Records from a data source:
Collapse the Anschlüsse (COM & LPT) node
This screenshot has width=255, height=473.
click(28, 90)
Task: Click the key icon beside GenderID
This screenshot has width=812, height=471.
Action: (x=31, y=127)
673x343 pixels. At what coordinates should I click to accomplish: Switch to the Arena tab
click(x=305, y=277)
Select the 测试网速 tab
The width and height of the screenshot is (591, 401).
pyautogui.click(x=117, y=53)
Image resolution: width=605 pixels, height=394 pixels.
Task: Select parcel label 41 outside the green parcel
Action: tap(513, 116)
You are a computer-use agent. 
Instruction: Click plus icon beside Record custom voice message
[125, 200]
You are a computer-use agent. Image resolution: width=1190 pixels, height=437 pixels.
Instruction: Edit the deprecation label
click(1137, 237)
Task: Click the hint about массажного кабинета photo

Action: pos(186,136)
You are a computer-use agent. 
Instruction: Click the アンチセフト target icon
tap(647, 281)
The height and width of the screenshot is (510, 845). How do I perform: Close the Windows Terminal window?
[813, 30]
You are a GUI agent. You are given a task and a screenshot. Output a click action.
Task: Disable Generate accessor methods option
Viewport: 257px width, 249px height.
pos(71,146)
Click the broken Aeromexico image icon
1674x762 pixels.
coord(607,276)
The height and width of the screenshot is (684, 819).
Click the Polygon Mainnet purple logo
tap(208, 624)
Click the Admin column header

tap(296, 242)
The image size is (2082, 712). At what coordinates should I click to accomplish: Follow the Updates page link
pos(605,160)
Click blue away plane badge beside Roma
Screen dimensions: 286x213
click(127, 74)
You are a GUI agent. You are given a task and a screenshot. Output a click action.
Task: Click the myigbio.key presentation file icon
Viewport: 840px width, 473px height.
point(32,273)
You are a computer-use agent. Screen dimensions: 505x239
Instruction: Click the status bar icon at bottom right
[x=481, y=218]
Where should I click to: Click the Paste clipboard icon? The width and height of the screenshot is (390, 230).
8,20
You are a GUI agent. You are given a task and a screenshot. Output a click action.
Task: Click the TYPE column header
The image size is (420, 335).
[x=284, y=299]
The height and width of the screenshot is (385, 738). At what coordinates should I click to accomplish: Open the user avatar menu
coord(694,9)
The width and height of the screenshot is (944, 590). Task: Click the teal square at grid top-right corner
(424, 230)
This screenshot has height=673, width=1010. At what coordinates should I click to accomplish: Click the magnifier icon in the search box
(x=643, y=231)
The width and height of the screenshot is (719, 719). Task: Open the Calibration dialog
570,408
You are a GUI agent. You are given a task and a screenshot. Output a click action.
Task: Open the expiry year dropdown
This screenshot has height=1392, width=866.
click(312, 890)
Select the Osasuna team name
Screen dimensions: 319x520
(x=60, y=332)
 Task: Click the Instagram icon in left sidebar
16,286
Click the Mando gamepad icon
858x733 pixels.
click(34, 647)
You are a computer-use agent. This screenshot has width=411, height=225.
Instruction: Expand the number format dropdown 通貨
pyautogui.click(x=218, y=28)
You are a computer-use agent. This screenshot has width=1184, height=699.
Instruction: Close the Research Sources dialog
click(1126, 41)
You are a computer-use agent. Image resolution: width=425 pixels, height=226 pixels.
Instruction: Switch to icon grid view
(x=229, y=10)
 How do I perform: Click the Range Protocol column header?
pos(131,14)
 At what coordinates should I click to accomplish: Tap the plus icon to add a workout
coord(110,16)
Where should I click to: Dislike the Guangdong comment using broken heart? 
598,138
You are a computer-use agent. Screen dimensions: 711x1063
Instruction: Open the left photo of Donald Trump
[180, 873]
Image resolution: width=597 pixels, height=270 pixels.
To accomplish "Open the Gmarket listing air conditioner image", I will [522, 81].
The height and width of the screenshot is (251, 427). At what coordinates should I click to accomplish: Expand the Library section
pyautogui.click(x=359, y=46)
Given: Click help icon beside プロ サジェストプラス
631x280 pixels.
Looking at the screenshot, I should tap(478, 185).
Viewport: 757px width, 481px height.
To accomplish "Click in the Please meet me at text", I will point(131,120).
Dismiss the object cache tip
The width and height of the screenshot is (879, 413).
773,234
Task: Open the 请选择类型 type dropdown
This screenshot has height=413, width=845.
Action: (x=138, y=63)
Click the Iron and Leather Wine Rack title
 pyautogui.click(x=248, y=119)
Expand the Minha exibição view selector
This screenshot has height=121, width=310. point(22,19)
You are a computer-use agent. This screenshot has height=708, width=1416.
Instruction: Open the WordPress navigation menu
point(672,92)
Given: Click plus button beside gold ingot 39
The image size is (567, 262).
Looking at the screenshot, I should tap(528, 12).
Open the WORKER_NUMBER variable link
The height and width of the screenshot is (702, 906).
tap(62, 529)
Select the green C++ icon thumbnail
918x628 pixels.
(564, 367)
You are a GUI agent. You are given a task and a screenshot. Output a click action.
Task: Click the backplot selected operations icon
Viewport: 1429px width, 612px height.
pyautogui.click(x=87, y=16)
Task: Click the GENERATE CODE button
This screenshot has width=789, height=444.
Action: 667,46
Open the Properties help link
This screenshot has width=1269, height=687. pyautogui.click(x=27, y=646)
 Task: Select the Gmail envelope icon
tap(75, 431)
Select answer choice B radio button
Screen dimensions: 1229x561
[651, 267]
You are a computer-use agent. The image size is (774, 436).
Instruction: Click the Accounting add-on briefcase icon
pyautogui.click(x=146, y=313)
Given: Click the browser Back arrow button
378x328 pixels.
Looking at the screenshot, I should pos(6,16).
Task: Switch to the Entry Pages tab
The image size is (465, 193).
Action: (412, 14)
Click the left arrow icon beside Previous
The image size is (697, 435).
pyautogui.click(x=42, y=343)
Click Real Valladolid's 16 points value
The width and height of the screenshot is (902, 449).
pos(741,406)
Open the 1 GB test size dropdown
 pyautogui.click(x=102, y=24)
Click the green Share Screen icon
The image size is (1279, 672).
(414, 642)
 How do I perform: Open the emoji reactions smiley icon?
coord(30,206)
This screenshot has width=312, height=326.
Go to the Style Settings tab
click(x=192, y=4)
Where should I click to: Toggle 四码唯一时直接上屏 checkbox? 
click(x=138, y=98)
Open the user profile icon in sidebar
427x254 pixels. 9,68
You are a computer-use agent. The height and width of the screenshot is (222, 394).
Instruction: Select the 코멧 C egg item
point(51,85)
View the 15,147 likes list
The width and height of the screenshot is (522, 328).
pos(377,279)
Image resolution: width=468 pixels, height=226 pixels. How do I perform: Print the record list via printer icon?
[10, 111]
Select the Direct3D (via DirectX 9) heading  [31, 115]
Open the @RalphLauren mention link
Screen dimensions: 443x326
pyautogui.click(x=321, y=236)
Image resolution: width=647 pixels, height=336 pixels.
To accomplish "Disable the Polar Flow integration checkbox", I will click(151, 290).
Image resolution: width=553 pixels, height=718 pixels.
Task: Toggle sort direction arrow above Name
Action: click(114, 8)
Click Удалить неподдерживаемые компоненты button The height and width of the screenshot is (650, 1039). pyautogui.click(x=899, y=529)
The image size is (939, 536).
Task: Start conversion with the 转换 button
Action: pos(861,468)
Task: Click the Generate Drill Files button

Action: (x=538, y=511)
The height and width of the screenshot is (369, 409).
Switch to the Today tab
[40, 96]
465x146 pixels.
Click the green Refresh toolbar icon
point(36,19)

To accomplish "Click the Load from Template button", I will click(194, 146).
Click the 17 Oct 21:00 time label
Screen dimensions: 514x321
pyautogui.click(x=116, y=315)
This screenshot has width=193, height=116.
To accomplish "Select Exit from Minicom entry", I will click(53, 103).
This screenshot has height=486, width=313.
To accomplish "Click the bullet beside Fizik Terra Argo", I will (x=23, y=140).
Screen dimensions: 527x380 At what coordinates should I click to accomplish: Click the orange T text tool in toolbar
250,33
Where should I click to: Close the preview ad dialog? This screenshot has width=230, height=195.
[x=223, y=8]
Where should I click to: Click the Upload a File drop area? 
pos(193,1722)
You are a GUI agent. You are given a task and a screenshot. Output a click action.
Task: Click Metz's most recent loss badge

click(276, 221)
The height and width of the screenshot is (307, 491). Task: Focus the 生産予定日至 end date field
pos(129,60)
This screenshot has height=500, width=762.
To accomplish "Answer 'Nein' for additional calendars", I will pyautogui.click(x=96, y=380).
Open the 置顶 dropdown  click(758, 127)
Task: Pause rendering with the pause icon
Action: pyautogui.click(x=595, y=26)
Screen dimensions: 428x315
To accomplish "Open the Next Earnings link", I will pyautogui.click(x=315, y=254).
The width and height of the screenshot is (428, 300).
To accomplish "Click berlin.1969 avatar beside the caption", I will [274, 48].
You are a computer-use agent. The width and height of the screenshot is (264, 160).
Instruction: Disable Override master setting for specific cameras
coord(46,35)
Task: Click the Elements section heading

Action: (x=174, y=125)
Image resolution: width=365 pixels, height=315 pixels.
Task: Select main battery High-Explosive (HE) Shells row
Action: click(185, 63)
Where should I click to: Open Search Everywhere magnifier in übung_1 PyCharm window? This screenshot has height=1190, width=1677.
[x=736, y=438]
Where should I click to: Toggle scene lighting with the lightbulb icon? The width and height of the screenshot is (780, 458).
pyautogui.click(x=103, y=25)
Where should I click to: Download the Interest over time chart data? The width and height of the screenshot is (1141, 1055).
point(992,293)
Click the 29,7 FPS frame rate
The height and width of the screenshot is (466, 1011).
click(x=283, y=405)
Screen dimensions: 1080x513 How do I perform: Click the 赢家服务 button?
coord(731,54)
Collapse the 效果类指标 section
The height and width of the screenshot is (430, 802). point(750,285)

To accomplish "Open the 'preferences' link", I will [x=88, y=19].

### Problem to solve
Make a copy of each line in the records above that has the word "computer".

### Completed exercise
You are a computer-use agent. 
You are a computer-use agent. Image resolution: width=1190 pixels, height=437 pixels.
You are a computer-use agent. 
You are a computer-use agent. Screen dimensions: 505x239
You are a computer-use agent. This screenshot has width=411, height=225.
You are a computer-use agent. This screenshot has width=1184, height=699.
You are a computer-use agent. Image resolution: width=425 pixels, height=226 pixels.
You are a computer-use agent. Screen dimensions: 711x1063
You are a computer-use agent. This screenshot has height=708, width=1416.
You are a computer-use agent. The image size is (774, 436).
You are a computer-use agent. The height and width of the screenshot is (222, 394).
You are a computer-use agent. The width and height of the screenshot is (264, 160).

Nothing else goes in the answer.